Memory traces you can trust — the open-source memory reliability layer for production AI agents

These details have not been verified by PyPI

Project links

Project description

memnotary

Memory your AI agents can actually trust.

AI agents accumulate memories over time, and some will contradict each other. Your agent stored "refund policy is 30 days" in January, then "refund policy is 14 days" in March. Both sit in your vector store. When retrieved together, your LLM picks one — silently, often wrongly, with no flag that a contradiction exists.

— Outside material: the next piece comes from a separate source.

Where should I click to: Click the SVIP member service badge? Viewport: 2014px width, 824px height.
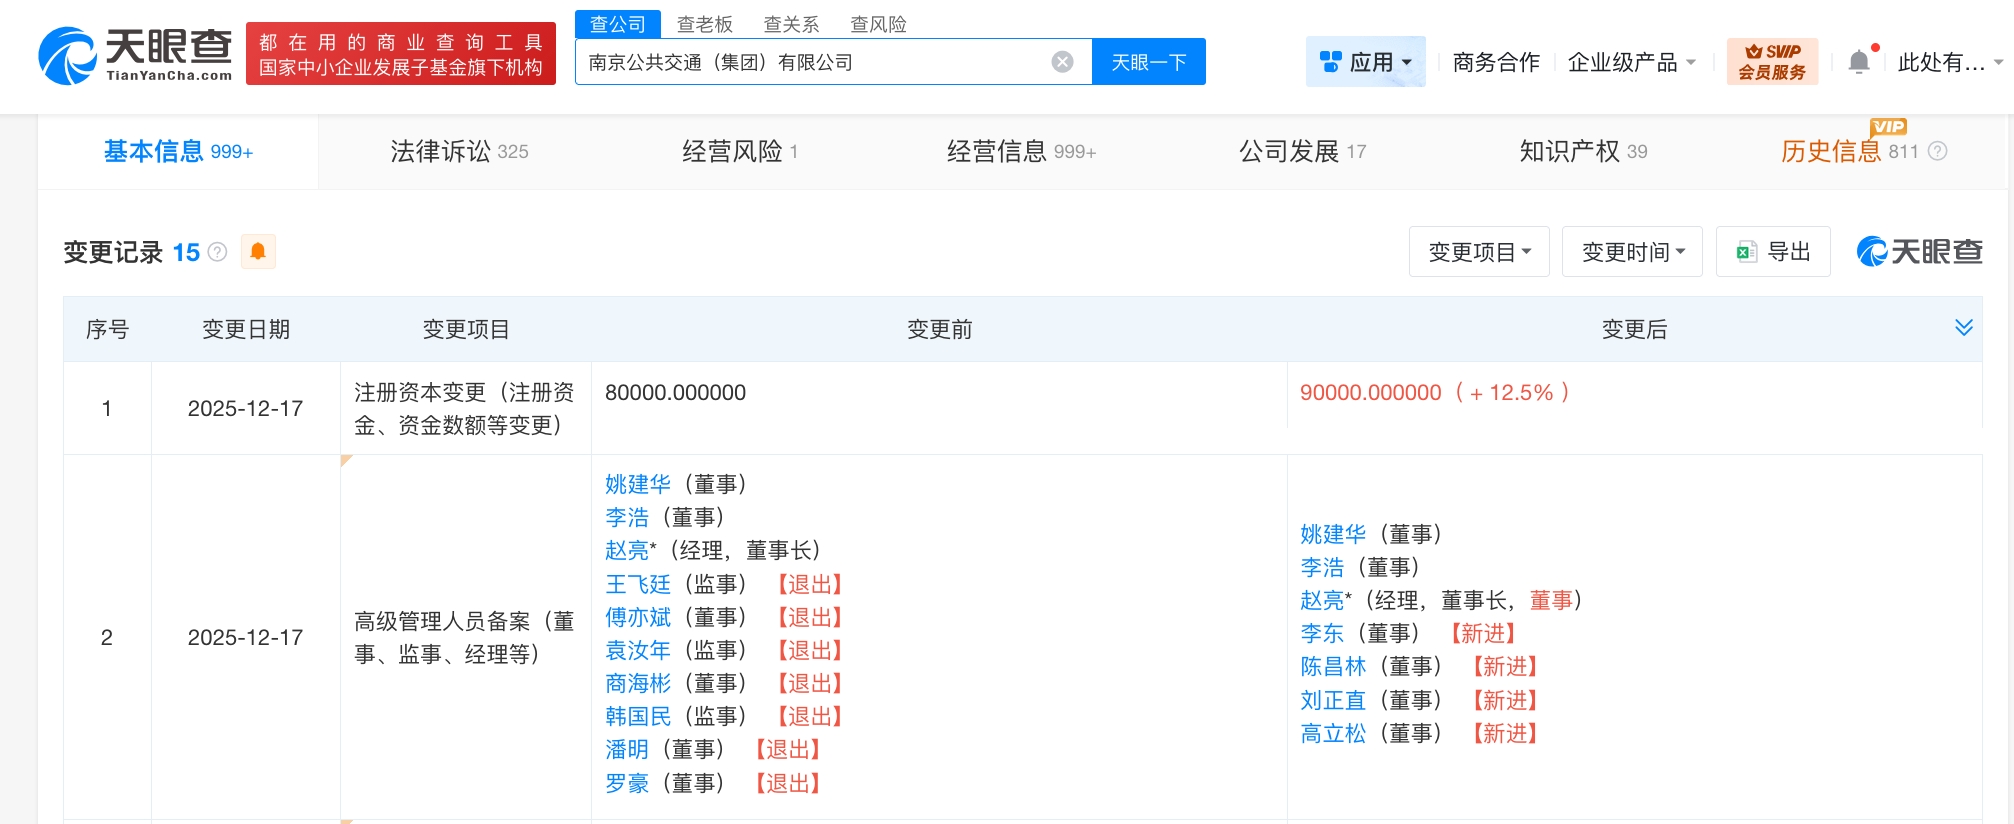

memnotary wraps your existing vector backend and adds what's missing: contradiction detection, memory health scoring, automatic consolidation, and an audit trail. You don't replace anything. You just stop trusting your memory blindly.

What memnotary is not

memnotary is not a vector database and does not replace Qdrant, Chroma, or Postgres. It is the reliability layer on top: health checks, conflict detection, consolidation, and provenance. Your existing storage stays exactly where it is.

When to use memnotary

Use memnotary if your agent stores long-lived memories and you need to know:

whether two memories contradict each other
whether old facts are still being retrieved when they shouldn't be
whether memory quality is getting worse over time
why a memory exists and where it came from
what would happen before automatic consolidation mutates state

30-second example

memnotary is provider-agnostic. Bring your own LLM and embedding function:

async def your_llm(prompt: str) -> str:
    # OpenAI, Anthropic, a local model — anything works
    response = await client.chat.completions.create(...)
    return response.choices[0].message.content

def embed(text: str) -> list[float]:
    # any embedding function — OpenAI, sentence-transformers, etc.
    ...

from memnotary import memnotary, ContradictionDetector, Consolidator, Memory, InMemoryAdapter

eng = memnotary(
    InMemoryAdapter(),
    detector=ContradictionDetector(llm_fn=your_llm),
    consolidator=Consolidator(llm_fn=your_llm),
)

async with eng:
    await eng.store(Memory(agent_id="bot", text="Refund policy is 30 days", embedding=embed("Refund policy is 30 days")))
    await eng.store(Memory(agent_id="bot", text="Refund policy changed to 14 days", embedding=embed("Refund policy changed to 14 days")))
    # ↑ Conflict detected on the second store. memnotary saved a ConflictRecord.

    results = await eng.search("bot", embed("refund policy"), top_k=5)
    for result in results:
        if result.conflict_flag:
            print(result.conflict_summary)  # one-sentence explanation of the conflict
            print(result.recommended)       # False if a higher-ranked result already covers this

    await eng.consolidate("bot")
    # memnotary supersedes, merges, or flags the conflict depending on type and confidence.

What it does

Contradiction detection. Every store() call runs a similarity search against existing memories. If potential conflicts are found, your LLM classifies them. Confirmed contradictions become ConflictRecord objects you can inspect, act on, or queue for review.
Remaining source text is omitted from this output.